_Problem details_.
Write the entries as a JSON list of strings, one string per line and no blank lines, starting with the line that contains "Toggle the DESC sort order" and going through the line that contains "click(1109, 342)".

(Items in a dataset)

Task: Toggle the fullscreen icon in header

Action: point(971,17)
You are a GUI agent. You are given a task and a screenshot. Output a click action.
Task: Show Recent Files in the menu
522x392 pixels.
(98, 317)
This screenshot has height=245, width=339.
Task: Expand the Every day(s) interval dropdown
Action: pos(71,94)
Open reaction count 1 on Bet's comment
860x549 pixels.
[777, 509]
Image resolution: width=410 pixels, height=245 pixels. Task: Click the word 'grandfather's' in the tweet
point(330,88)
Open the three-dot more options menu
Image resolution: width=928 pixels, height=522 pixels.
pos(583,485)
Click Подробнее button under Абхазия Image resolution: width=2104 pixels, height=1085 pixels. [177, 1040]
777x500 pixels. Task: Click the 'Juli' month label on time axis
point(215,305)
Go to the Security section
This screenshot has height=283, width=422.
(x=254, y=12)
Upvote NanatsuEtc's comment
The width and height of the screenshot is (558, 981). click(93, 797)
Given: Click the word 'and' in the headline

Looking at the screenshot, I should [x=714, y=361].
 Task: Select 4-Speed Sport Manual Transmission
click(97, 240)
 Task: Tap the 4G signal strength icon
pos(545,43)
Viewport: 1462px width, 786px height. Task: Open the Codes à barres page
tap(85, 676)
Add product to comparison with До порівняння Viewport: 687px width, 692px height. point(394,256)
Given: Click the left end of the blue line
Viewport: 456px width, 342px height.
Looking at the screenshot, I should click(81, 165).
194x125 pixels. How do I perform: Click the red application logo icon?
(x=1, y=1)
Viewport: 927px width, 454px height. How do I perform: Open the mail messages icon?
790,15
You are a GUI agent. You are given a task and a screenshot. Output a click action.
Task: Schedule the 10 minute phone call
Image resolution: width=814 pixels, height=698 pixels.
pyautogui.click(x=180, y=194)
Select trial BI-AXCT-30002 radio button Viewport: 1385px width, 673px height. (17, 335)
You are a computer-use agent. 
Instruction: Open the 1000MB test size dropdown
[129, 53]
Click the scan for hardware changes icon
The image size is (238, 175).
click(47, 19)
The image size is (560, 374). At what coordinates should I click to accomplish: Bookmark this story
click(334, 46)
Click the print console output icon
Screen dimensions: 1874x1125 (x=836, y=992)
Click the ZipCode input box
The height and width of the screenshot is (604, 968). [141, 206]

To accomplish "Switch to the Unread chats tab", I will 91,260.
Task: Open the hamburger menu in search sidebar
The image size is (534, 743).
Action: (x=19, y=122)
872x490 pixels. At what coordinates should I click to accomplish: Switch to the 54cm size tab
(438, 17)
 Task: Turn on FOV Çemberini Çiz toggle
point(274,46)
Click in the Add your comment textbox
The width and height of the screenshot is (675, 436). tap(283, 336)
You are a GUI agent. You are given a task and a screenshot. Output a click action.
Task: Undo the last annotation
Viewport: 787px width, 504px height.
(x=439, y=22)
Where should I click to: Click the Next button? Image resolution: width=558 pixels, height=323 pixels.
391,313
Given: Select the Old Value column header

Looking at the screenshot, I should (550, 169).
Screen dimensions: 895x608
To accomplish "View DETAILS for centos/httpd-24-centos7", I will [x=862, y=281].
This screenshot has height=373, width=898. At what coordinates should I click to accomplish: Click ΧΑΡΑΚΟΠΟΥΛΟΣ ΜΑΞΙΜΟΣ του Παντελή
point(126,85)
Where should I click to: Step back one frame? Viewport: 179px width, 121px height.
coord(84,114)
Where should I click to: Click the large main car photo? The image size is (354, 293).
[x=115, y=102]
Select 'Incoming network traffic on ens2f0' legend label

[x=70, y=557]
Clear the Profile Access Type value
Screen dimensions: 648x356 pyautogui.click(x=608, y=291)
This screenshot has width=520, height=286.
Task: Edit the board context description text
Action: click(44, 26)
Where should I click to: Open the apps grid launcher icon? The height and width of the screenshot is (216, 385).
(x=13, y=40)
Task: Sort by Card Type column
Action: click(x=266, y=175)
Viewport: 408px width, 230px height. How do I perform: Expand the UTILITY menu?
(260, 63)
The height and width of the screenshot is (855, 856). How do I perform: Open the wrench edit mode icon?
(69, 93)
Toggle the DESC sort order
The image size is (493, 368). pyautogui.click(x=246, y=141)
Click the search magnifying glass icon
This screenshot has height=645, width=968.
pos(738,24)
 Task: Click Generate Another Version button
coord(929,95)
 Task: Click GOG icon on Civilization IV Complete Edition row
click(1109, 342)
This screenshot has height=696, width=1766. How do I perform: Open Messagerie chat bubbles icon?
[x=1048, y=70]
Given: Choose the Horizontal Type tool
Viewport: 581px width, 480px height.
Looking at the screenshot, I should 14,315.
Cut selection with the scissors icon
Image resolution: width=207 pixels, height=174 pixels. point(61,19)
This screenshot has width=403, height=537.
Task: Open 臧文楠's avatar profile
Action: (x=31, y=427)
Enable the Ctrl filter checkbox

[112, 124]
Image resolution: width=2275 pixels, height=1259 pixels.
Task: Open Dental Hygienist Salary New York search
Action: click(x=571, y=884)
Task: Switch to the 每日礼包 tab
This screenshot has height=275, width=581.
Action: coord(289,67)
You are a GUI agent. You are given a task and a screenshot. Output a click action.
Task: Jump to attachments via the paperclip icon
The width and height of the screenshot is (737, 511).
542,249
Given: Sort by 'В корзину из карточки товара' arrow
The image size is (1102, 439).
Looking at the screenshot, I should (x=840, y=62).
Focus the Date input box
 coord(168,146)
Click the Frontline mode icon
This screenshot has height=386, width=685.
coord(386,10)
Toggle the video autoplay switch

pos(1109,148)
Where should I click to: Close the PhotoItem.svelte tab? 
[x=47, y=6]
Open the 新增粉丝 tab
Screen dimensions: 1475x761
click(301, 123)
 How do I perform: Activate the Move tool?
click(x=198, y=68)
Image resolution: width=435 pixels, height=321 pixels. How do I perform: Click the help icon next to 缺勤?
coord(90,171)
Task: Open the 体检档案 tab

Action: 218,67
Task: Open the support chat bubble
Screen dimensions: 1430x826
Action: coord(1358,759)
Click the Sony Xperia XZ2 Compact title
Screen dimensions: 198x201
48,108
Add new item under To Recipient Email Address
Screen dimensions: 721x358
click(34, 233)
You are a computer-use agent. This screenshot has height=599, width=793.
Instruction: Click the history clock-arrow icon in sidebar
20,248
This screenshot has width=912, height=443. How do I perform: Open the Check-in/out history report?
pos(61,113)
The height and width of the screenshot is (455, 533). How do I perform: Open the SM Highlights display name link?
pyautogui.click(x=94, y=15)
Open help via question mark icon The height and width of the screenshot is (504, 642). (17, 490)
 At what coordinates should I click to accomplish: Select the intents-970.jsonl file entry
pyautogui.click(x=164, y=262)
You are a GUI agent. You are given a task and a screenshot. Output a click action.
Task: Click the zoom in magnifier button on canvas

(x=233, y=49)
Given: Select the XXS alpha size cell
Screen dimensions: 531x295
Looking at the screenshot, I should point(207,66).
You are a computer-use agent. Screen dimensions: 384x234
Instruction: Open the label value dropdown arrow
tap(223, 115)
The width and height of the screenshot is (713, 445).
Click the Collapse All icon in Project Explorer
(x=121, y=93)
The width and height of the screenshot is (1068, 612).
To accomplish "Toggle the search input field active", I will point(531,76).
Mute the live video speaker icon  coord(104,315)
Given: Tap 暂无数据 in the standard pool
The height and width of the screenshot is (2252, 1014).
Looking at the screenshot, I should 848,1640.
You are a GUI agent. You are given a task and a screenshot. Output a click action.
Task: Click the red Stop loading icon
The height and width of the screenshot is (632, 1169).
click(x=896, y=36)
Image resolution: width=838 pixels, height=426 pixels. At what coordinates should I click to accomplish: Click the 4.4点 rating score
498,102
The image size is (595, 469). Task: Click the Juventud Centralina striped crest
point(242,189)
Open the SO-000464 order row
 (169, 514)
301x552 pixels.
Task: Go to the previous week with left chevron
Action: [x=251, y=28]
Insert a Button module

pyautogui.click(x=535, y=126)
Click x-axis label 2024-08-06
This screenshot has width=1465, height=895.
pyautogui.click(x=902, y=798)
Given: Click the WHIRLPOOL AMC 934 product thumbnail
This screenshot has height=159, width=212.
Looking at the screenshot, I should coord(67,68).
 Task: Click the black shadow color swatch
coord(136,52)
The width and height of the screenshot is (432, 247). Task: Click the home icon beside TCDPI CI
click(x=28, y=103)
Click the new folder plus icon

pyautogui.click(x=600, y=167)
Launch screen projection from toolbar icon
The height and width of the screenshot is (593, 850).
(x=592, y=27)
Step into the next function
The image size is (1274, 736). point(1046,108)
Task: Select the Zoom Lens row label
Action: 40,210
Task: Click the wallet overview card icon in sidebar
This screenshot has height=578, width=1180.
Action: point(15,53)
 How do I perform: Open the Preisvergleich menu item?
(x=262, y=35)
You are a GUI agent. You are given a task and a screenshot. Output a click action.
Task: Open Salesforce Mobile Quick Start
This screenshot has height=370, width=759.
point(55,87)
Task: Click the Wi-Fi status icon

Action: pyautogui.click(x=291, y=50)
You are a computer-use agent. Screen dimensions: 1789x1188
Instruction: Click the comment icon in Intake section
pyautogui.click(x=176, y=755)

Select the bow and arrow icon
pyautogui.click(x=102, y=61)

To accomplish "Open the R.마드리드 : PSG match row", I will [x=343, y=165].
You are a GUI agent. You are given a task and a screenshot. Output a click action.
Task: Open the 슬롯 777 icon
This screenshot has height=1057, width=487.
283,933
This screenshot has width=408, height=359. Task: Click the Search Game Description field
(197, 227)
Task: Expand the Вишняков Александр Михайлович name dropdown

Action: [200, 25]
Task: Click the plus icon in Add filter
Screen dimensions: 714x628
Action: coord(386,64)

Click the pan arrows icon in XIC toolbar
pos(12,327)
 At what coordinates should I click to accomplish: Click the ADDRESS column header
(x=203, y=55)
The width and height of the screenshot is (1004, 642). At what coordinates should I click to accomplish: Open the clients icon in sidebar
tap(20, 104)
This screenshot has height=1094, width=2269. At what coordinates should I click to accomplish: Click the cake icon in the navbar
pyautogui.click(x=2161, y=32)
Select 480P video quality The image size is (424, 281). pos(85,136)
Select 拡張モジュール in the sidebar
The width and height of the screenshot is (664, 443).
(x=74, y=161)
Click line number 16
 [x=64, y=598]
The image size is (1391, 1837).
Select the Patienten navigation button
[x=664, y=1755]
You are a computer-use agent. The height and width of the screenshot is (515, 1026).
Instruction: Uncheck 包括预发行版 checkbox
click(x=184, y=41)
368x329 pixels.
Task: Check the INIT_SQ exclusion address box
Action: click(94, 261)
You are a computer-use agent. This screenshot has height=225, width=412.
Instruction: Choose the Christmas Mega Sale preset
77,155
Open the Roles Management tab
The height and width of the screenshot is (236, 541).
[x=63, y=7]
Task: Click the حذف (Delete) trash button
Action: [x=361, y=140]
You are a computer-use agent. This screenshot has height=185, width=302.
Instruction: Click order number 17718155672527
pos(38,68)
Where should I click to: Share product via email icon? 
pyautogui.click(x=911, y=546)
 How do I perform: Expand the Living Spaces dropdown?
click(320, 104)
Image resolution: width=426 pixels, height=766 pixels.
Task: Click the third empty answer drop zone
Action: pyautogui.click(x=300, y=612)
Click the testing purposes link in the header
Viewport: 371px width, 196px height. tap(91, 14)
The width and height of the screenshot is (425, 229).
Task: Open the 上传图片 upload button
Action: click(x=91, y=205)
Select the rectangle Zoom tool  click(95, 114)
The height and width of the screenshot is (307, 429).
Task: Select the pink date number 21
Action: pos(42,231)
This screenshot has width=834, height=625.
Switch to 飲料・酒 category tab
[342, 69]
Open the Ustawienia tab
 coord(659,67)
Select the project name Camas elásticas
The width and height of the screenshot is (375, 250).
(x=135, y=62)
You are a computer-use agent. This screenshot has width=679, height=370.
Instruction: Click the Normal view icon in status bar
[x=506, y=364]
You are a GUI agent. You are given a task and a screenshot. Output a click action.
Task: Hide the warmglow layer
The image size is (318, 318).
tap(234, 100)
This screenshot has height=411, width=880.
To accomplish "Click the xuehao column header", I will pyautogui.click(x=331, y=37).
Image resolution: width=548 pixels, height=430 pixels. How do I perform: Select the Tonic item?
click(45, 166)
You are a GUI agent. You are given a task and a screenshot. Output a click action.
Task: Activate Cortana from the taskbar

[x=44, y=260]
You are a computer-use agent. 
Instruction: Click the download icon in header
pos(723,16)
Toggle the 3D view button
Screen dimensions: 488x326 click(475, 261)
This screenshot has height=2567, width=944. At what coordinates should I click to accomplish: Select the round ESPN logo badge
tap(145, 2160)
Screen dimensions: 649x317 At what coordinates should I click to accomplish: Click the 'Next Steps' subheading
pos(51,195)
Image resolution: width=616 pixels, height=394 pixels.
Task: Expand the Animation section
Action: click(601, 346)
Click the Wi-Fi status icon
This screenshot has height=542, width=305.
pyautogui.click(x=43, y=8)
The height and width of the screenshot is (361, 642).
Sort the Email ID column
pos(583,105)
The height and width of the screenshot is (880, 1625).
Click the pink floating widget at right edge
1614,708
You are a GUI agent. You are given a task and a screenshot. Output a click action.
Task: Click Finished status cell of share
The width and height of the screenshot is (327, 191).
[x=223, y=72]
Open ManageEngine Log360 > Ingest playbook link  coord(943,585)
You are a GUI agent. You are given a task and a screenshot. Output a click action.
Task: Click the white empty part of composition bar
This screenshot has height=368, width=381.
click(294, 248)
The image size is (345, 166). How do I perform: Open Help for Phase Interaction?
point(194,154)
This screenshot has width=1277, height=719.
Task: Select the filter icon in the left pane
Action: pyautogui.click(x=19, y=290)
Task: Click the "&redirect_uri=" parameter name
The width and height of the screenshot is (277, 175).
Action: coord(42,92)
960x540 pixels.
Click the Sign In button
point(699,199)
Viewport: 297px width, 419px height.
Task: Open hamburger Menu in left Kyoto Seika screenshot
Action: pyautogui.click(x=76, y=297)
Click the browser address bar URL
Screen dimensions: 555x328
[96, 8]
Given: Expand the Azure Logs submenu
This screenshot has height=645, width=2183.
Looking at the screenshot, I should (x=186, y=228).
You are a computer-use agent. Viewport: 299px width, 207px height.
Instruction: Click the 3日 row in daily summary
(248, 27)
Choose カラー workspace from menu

_Result of this exercise_.
[
  "Toggle the DESC sort order",
  "The image size is (493, 368). pyautogui.click(x=246, y=141)",
  "Click the search magnifying glass icon",
  "This screenshot has height=645, width=968.",
  "pos(738,24)",
  " Task: Click Generate Another Version button",
  "coord(929,95)",
  " Task: Click GOG icon on Civilization IV Complete Edition row",
  "click(1109, 342)"
]